Les moyens séjours et les maisons de convalescence prennent alors le relais des hôpitaux, et c'est dans ces lieux aux noms évocateurs de santé retrouvée, que les vieux malades finissent grabataires, incontinents et paralysés par le biais de traitements qui leur sont administrés : les « camisoles chimiques.»
Les camisoles chimiques, qu'est-ce que c'est ?
Les camisoles chimiques sont des molécules, des substances médicamenteuses aux propriétés multiples dont la plus importante est celle de tétaniser et paralyser les muscles. En quelques heures, les malades ne sentent plus leur corps de la même façon. Ils deviennent incontinents et on leur met des couches, ils perdent la notion du temps et le médecin peut dire « qu'ils ont des problèmes spatio-temporels » ; entendez « ils sont tellement vieux qu'ils perdent la tête ou qu'ils n'ont plus leur tête »...
Et c'est vrai puisque les camisoles chimiques que les vieux malades ingèrent, leur ravagent le cerveau.
Mais, ces substances qui entraînent la perte des fonctions essentielles, effectivement celles liées aux muscles et aux notions d'espace-temps, font en quelques mois, mourir les personnes qui y sont soumises.
Des vieilles personnes qui vivent leurs dernières semaines attachées dans des fauteuils, la tête pendante, avec des couches et dans l'incapacité absolue de se nourrir ou de survivre seules, leurs muscles et leur corps étant de plus en plus figés.

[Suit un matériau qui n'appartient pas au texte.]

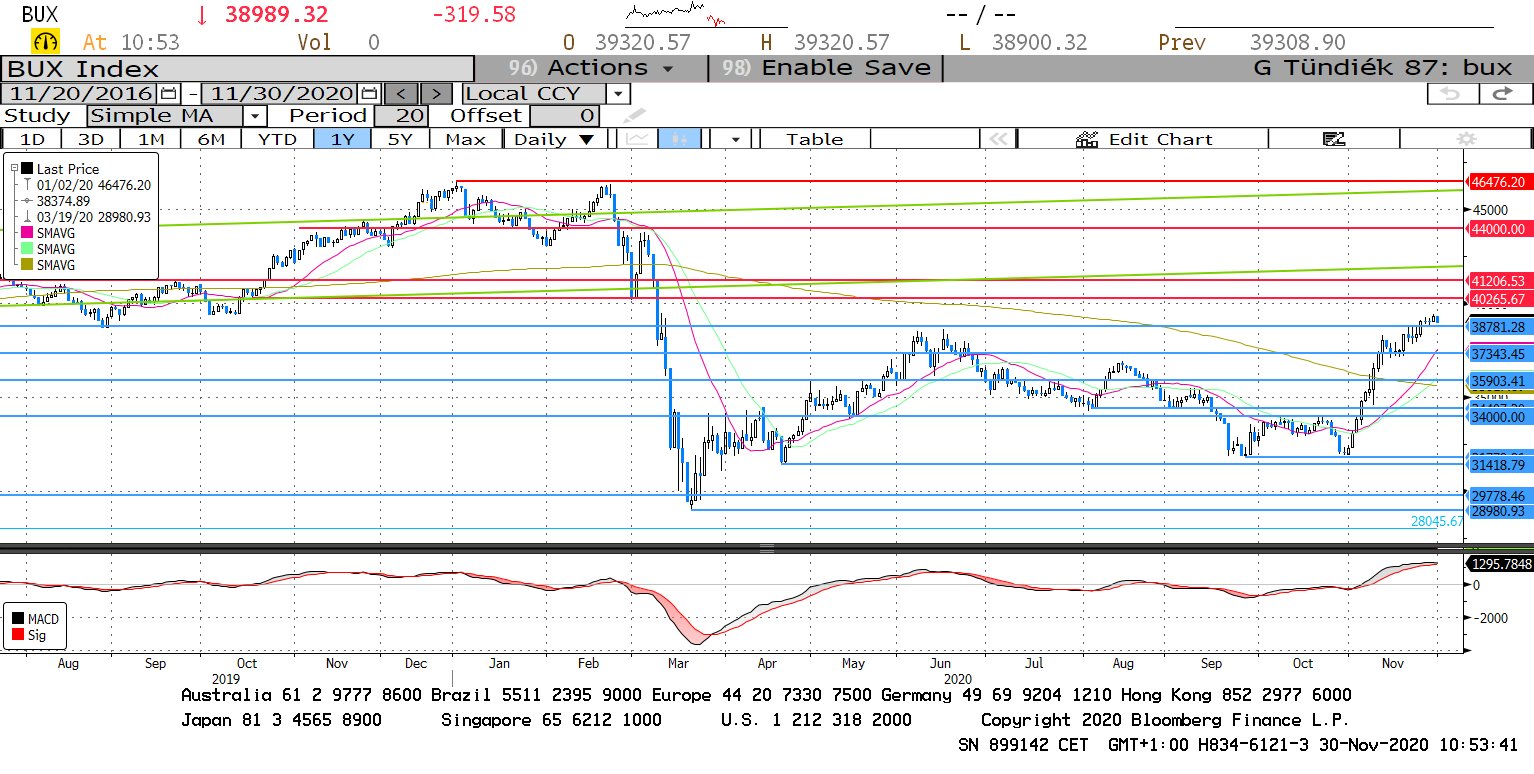Click the double left chevron icon

point(995,139)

La plupart du temps, elles sont délaissées, sans soins et sans respect, dans la plus violente des indignités physiques (lorsque vous êtes à la merci des autres comment vous défendre d'une indifférence ordinaire qui touche au sadisme), que quelques parents épouvantés cherchent à limiter, mais sans connaissance réelle de ce qui se passe sur le plan médical.
Des parents pas toujours présents, mais qui lorsqu'ils le sont, et après plusieurs semaines d'incompréhension, vont à l'urgence : laver, alimenter, soigner leurs anciens abandonnés dans leurs excréments lorsque le personnel soignant n'a pas jugé utile de changer ou mettre une couche au malade.

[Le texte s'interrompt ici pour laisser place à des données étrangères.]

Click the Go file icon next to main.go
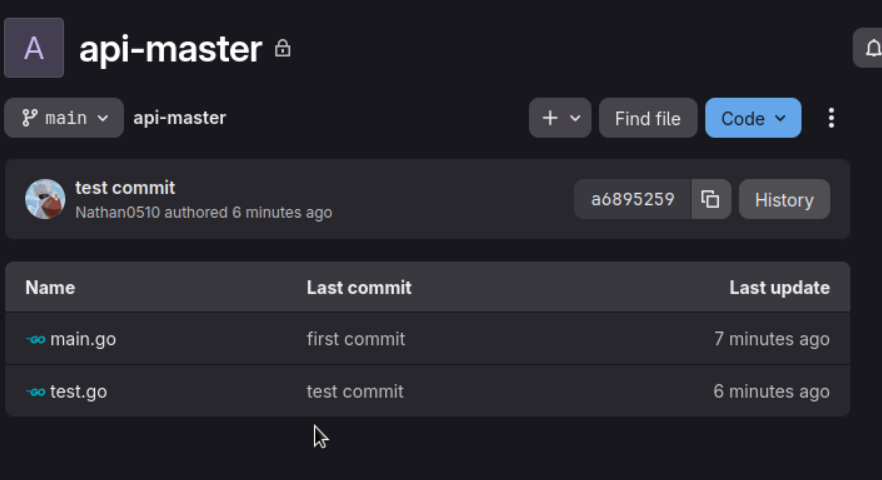click(x=36, y=339)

En mars 2003, j'ai écrit un livre avec une amie sur ce sujet, savez-vous ce qu'a dit l'Editeur : « c'est pas vendable, les gens se fichent pas mal des vieux ! »
Il ne l'a donc pas publié, mais quelques mois après, l'été fut caniculaire et fit survenir la mort de milliers de vieilles personnes. Dans tous les médias ce fut une course à la solution, à celui qui verserait le plus de larmes, les vieux d'un coup faisaient pleurer dans les chaumières, une course surtout à la gloire et à la reconnaissance immédiate et facile, mais personne ne parla des camisoles chimiques.

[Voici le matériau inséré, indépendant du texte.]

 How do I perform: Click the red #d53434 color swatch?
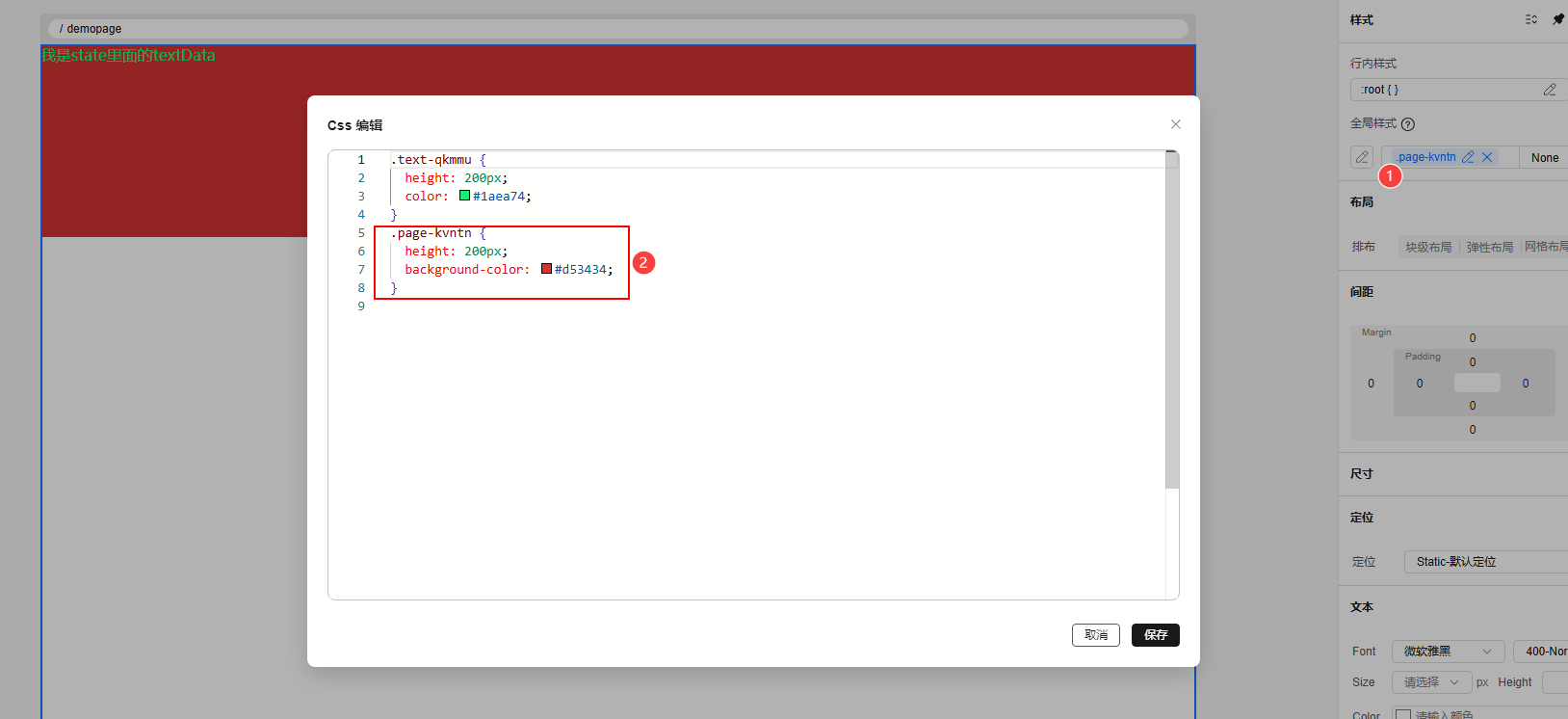pyautogui.click(x=546, y=269)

Les camisoles chimiques supprimées, on en aurait fait quoi des vieux ?
Pour des raisons de décence et d'éthique, je n'ai plus voulu publier ce livre, on continue de mettre les personnes âgées sous camisoles chimiques et elles continuent de disparaître dans l'indifférence cynique des responsables politiques et médicaux...
Malgré tout, hier dimanche 16 Octobre 2011, une partie de la France a choisi celui qui portera les couleurs de la gauche à la Présidence Française, avec l'envie de plus de justice et plus de fraternité et solidarité, plus d'équité, alors je la mets au défi, je vous mets au défi monsieur François Hollande, si vous devenez Président de la République en 2012, saurez-vous réfléchir et trouver des solutions, saurez-vous faire cesser ces « assassinats collectifs et organisés ? » dans les centres hospitaliers ou de convalescence sur le territoire national ?
La précarité de la nature humaine angoisse l'ensemble de l'humanité, ou presque, mais il n'est pas nécessaire de rajouter de la douleur à la douleur, des violences aux violences inéluctables. Qu'enfin les vieilles personnes aient le droit de cheminer à leur rythme. Qu'on leur reconnaisse des droits, au moins celui de vivre, si ce n'est celui d'être aimé, choyé et respecté.